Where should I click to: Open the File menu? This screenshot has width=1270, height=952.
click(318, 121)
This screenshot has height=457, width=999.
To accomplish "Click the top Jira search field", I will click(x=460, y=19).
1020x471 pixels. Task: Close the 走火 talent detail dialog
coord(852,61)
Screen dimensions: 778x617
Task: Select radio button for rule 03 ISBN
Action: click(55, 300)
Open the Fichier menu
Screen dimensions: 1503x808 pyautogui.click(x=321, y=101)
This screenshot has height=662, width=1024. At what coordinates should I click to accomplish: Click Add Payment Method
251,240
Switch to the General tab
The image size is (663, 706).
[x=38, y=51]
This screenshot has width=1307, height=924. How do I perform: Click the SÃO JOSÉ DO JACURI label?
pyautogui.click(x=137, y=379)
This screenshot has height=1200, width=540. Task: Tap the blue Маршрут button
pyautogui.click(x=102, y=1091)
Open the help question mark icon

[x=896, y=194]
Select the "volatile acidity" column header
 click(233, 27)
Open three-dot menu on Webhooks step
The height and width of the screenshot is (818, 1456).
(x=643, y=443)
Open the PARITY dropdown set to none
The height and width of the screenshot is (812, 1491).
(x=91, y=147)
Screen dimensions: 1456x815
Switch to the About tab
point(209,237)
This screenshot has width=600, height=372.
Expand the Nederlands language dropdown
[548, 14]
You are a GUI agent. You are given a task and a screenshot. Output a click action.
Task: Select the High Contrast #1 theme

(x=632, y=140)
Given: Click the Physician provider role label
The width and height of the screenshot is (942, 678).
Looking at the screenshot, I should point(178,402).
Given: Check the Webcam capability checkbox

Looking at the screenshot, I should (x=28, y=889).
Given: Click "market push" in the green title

-.-.-

• Task brief
Starting with the line that has "Screen dimensions: 1456x815", write out the rest of the data word for word, through its final line.

• Solution to the problem
Screen dimensions: 1456x815
Switch to the About tab
point(209,237)
This screenshot has width=600, height=372.
Expand the Nederlands language dropdown
[548, 14]
You are a GUI agent. You are given a task and a screenshot. Output a click action.
Task: Select the High Contrast #1 theme

(x=632, y=140)
Given: Click the Physician provider role label
The width and height of the screenshot is (942, 678).
Looking at the screenshot, I should point(178,402).
Given: Check the Webcam capability checkbox

Looking at the screenshot, I should (x=28, y=889).
Given: Click "market push" in the green title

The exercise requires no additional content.